By Stefan J. Bos, Chief International Correspondent BosNewsLife reporting from Budapest

BUDAPEST, HUNGARY (BosNewsLife)– Hungary’s new parliament has adopted a controversial law that will grant citizenship to ethnic Hungarians living in neighboring nations nearly nine decades after the country lost two-thirds of its territory. The law came Wednesday, May 26, despite a major diplomatic row with neighboring Slovakia  immidiately retaliated with legislation banning double citizenship.

The Hungarian new law will potentially allow millions of ethnic Hungarians in neighboring countries to apply for Hungarian citizenship. The only conditions are that they have to prove they are of Hungarian origin and speak the language.
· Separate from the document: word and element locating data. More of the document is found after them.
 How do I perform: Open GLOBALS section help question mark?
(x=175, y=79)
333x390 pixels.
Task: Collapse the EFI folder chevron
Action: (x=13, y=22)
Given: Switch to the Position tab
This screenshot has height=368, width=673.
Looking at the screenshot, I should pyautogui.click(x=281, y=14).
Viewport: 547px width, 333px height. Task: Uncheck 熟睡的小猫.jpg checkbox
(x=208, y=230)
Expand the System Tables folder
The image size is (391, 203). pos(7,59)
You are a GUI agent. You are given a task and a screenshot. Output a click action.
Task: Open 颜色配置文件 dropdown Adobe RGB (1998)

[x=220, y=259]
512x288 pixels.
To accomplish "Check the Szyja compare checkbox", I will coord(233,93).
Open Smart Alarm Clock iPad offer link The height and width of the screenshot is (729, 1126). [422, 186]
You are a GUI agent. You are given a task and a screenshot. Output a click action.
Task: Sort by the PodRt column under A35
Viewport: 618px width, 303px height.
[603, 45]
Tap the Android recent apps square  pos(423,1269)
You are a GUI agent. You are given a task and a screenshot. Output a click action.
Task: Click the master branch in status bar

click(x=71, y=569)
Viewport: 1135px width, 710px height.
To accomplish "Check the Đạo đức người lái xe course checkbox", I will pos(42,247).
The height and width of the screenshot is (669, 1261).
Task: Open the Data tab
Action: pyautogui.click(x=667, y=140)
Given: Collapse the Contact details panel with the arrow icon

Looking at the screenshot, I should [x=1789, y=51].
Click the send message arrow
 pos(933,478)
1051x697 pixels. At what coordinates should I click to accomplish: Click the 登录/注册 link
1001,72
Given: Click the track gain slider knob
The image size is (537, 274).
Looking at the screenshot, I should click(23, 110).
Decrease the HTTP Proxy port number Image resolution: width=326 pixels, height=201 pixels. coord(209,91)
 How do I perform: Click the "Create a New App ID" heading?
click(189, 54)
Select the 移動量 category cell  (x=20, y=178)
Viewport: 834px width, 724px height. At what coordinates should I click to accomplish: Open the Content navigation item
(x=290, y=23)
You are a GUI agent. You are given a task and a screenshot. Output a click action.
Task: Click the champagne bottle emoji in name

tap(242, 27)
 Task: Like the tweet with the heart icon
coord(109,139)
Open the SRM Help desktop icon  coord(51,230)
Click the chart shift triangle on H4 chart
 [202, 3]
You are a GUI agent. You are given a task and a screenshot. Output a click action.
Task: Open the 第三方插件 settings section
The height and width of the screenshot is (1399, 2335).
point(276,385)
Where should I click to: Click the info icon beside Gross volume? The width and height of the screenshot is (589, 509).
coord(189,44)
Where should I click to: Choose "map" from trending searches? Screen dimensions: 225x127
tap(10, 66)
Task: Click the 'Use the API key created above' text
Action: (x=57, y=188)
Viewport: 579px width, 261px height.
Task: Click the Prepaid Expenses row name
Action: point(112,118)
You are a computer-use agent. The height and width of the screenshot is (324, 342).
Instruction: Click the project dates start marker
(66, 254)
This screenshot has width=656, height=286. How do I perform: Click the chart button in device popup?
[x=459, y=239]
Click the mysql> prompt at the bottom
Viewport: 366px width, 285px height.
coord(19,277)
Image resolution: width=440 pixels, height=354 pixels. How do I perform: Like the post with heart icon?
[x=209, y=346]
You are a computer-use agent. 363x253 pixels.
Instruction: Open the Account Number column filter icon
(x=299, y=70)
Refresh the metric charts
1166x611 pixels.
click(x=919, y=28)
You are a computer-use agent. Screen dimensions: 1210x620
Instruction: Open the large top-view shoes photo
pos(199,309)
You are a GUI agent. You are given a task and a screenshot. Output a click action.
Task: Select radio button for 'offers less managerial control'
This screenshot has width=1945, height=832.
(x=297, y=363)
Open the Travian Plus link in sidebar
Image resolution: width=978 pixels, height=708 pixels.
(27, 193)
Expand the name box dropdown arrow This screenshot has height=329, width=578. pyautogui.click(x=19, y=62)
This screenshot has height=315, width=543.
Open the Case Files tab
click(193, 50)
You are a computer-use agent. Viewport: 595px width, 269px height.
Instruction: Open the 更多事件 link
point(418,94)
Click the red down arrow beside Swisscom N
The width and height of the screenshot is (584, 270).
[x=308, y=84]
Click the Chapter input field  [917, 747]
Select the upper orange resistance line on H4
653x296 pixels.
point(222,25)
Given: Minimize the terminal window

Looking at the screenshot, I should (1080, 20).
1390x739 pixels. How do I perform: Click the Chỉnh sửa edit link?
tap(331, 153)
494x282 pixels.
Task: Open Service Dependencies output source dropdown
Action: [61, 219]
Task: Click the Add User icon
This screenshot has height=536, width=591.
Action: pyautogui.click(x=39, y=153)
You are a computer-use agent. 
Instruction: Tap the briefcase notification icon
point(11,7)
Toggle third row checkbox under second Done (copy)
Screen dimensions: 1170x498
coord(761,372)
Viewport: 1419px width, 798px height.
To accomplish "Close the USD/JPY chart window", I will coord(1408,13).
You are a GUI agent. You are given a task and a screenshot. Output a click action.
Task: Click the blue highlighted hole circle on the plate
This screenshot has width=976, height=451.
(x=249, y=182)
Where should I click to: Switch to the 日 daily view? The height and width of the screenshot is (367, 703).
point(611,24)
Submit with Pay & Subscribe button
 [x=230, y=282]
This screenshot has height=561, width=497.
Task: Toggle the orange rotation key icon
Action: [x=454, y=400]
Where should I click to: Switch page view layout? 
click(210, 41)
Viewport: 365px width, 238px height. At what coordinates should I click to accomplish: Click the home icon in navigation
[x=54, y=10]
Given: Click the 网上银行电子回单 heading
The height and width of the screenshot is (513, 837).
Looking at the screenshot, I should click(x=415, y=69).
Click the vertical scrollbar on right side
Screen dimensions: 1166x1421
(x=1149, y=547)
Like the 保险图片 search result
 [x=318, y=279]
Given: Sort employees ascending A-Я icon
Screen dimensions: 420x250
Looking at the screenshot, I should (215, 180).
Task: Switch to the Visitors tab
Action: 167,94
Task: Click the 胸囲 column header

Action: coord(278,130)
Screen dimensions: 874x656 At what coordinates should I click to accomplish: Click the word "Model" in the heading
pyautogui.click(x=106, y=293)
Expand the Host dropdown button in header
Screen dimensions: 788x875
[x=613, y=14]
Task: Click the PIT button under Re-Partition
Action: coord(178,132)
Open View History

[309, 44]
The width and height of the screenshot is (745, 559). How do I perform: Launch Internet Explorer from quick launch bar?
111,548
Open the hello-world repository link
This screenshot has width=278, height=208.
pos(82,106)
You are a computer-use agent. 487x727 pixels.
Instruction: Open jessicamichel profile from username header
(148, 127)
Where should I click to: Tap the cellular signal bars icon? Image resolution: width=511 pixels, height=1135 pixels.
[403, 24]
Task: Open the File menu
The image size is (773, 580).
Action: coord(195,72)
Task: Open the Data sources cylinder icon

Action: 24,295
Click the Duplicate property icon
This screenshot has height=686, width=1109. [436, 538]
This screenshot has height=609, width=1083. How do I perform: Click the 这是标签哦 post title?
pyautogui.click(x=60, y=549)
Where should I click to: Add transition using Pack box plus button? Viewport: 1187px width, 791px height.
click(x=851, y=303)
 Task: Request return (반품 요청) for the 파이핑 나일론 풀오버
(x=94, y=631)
Among them are expected to be many Reformed and Catholic Christians who faced persecution during Communism in those nations.   

The vote came almost 90 years after Hungary lost two-thirds of its territory under the peace Treaty of Trianon which followed World War I. About three million ethnic Hungarians live in those lost areas, which are now part of neighboring nations such as Slovakia, Serbia, Ukraine and Romania.

The citizenship bill was an old pledge of the center-right Fidesz party which won elections in April and now holds a powerful two-thirds majority in parliament. A Fidesz-government is to be sworn in on Saturday, May 31.

Slovakia’s parliament reacted immediately Wednesday, May 26, with legislation which will strip ethnic Hungarians of their Slovakian citizenship if they take advantage of Hungary’s offer.


The Prime Minister of Slovakia, Robert Fico, has also condemned Hungary’s citizenship law, which will come into force in January. He says granting Hungarian citizenship to Slovakia’s half a million ethnic Hungarians amounts to a serious security threat for his nation.

Fico said it is “egotistic and arrogant” that the legislaton  is introduced without consultation with his government. He says the un-friendly policy will harm bilateral relations.

But the man who will be Foreign Minister in the new Hungarian government, Janos Martonyi, has described the Slovakian prime minister’s  reaction as part of a campaign for the Slovakian general elections in June.

“The Hungarian legislation in no way affects Slovakian interests or its territorial integrity,” he said. He described Slovakia’s reaction as  “political hysteria ahead of the parliamentary elections.”


Several Hungarian legislators have also criticized the law as discriminatory because, while it grants citizenship, it does not grant voting rights to the ethnic Hungarians. Dozens of parliamentarians abstained from voting on the law, which was approved by 344 of the 386 Hungarian deputies.

Hungary’s ouutgoing Foreign Minister Peter Balazs is concerned about the possible negative impact of the legislation on Slovakia’s Hungarian minority. “Hungary should not rush the legislation ahead of Slovakia’s elections”, which are expected to be won by Prime Minister Fico, he said. He added that it can only harm the prospects of ethnic Hungarian politicians joining the next Slovak government.

The mounting tensions between Slovakia and Hungary are being closely monitored by the international community.

The two nations are part of the European Union and the North Atlantic Treaty Organization, which are both interested in stability in this often volatile region.